Time to help
Photos: Charity bazaar in Munich, 6.12.2015
Cristmas and charity. Christmas and open-hearten kindness. These words have become almost synonymous ages ago. Have you ever wondered why? Why Dickens’ figure of a greedy old man, who does not want to show kindness even on Christmas, impresses so strongly as to make an English word for miserly person – scrooge?
At first, the question looks simple. Why do we want to donate, to do good deeds just before Christmas? It’s clear! The Magi came to worship the newborn Jesus and brought the gifts. Therefore, each child shall get some on this feast day. And if children get presents, why elders should be forgotten? And if the elders get it, why not give presents to everybody? After all, there must be justice! But what about those who do not know the biblical stories? Do you believe there are none in our latitudes? I am afraid you are wrong.
Several years ago, a TV crew asked random visitors of the Christmas market in Munich: what is the reason of the celebration? (It shall be noted that the German word Weihnachten is not self-explanatory) As expected, they found that some people – quite adult ones – had no idea. This episode should probably be funny, yet it reveals a rather morbid side of the modern society of the day: the complete detachment from the historical and cultural roots.
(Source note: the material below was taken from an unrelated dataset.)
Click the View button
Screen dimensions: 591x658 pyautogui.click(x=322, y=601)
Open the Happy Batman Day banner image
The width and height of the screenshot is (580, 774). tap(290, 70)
It would be interesting to know whether these naively ignorant people of also donate more (or at all) in the Christmas season . Do they also feel the urge to help others? And if it is so, why? Perhaps the cold and hardship of winter reminds us that not everybody has a warm hat on his head and a turkey in the oven? Again, we come to justice. Though, now it has nothing to do with the so-called “traditions”.
I believe this brings us to the key word of the context. It seems a good taste nowadays, to regard everything related to religion as “tradition”. In this way, you display yourself as a progressive intellectual who nevertheless respects the uncivilized past with all its relics.
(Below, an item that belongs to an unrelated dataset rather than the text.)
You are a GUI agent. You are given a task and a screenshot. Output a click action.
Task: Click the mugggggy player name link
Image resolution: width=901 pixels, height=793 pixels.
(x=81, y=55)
To pray before dinner? Of course! A very nice “tradition”! Visiting church at Christmas or Easter? An excellent “tradition” that unites the family! Charity fairs? A very useful “tradition”! Do you feel the bitter aftertaste of this word? Where does it come from? I believe that the words we choose have a huge impact on our way of thinking. We only need to repeat sufficiently many times “traditions” and “legends” – and the events so designated will be derived of life and reality. They will turn to empty tales that cannot affect our souls. Well, perhaps these tales will remain edifying – but what is this of value as compared to the life force able to change the nature of our heart?
Many Orthodox dislike the word “magic”. But I do not. And it goes very well here. I want to believe that a true magic happens something magical in the period prior to this all-important hard on our poor earth. A star flies past enlightening the faces of passers-by. And people look around and recognize in amazement: We are all one! This is me, and this is me too. And the homeless cripple there – well that’s me too! And something great will happen very soon! We have to hurry up to be in time for it! But what to hurry up for? I know it! I give away a part of me and, amazingly, this will make me fuller! For that I give it to myself!
No tradition, no justice, mere magic.